**What you need to do**
Update the material from the line holding "This screenshot has width=189, height=108." through the line holding "tap(1315, 782)", inclusive, by replacing "Auto key button" with "Auto key toggle". Give back only those lines, with nothing else changed.

**Dataset rows**
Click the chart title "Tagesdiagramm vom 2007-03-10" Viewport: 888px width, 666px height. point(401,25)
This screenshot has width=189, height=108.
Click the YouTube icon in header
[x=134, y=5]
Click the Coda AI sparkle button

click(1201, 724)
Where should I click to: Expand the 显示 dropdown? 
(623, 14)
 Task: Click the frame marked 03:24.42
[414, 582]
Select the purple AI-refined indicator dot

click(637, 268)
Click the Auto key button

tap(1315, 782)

...

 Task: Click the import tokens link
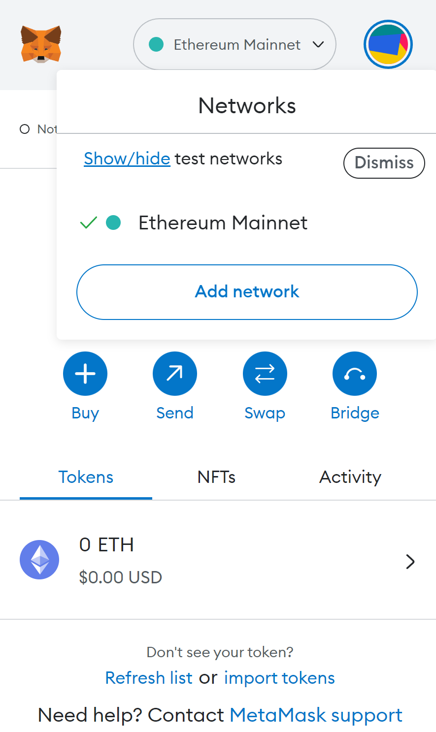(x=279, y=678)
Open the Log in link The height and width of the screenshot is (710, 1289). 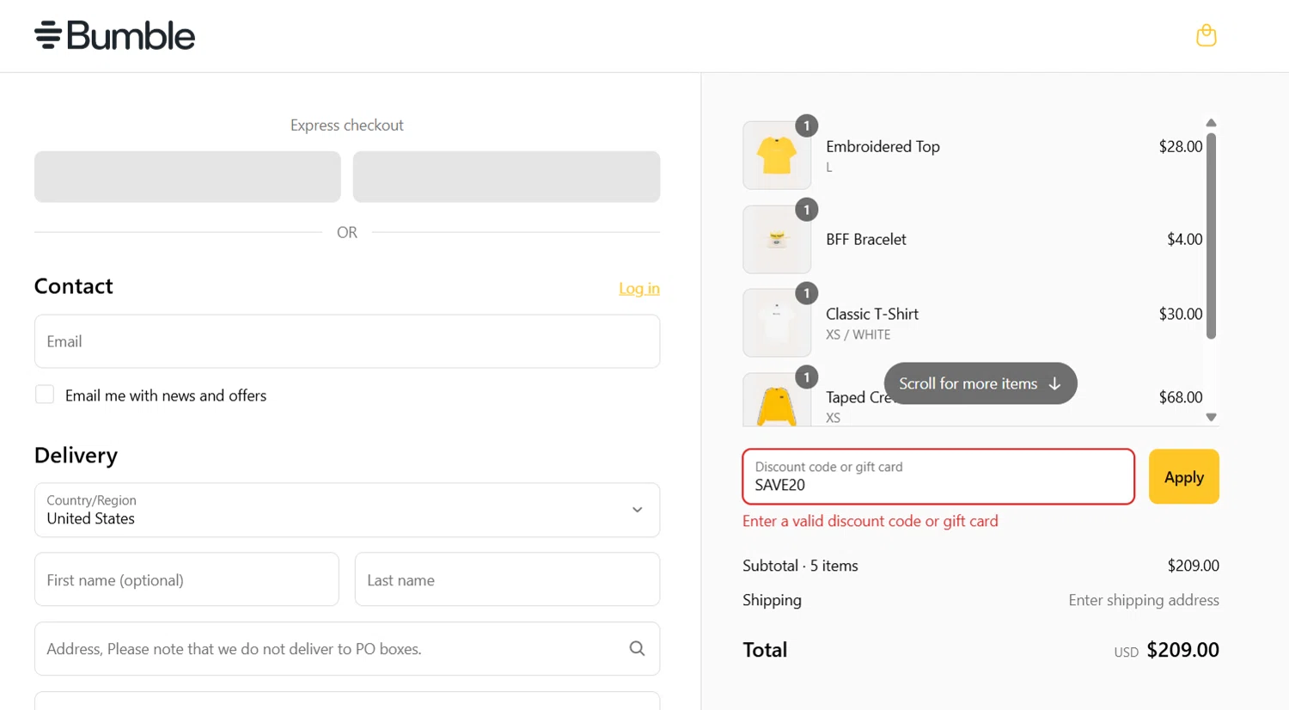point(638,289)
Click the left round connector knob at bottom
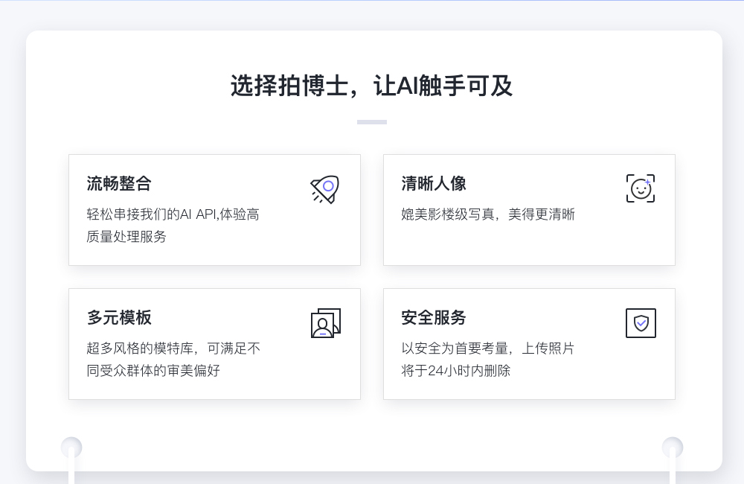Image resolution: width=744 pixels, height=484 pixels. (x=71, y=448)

**Written response**
This screenshot has width=189, height=108.
Click the YouTube icon in header
[x=134, y=5]
Click the Coda AI sparkle button

click(1201, 724)
Where should I click to: Expand the 显示 dropdown? 
(623, 14)
 Task: Click the frame marked 03:24.42
[414, 582]
Select the purple AI-refined indicator dot

click(637, 268)
Click the Auto key toggle

tap(1315, 782)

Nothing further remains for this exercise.